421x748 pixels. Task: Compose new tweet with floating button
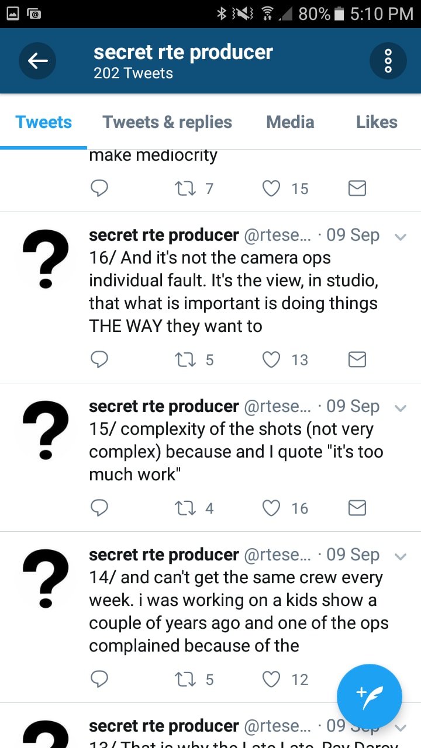[370, 697]
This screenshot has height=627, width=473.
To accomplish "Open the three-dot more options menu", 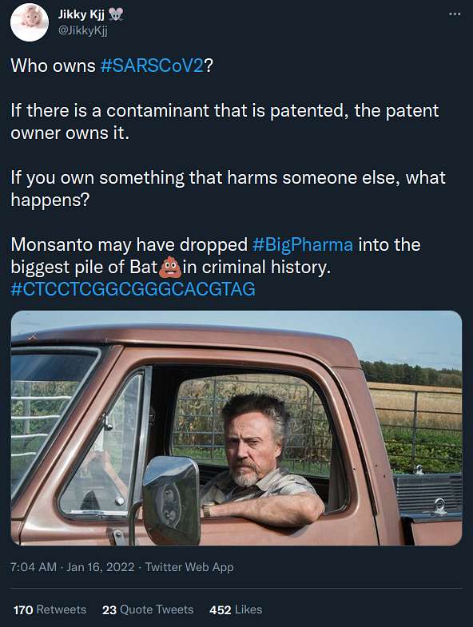I will [x=455, y=14].

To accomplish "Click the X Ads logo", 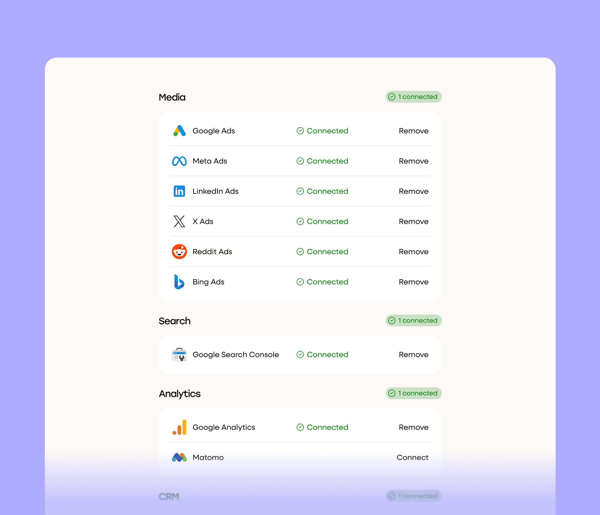I will tap(179, 221).
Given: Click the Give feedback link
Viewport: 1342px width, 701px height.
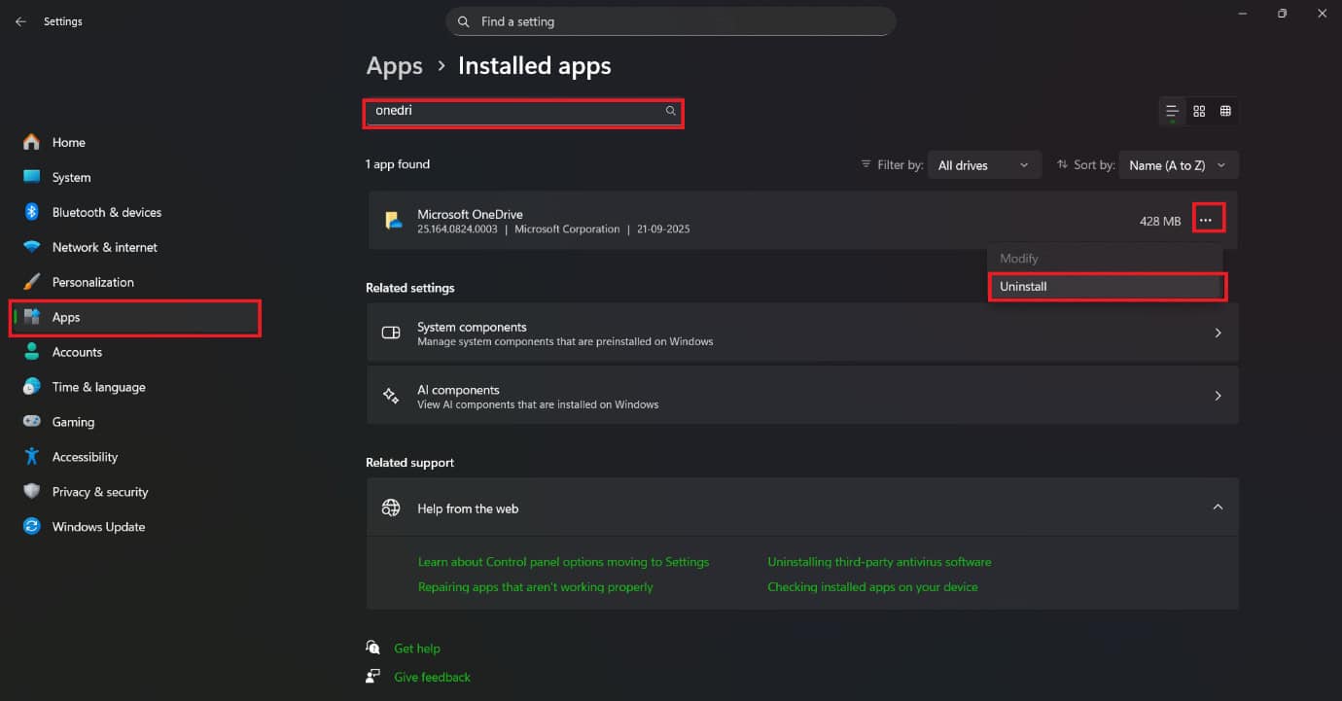Looking at the screenshot, I should (x=432, y=677).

::::::

◆ Exercise
Pictures stay out; reproduce exactly the lines from the one containing "Given: Click the Give feedback link" through the last line of the listing, both included.

◆ Answer space
Given: Click the Give feedback link
Viewport: 1342px width, 701px height.
Looking at the screenshot, I should (x=432, y=677).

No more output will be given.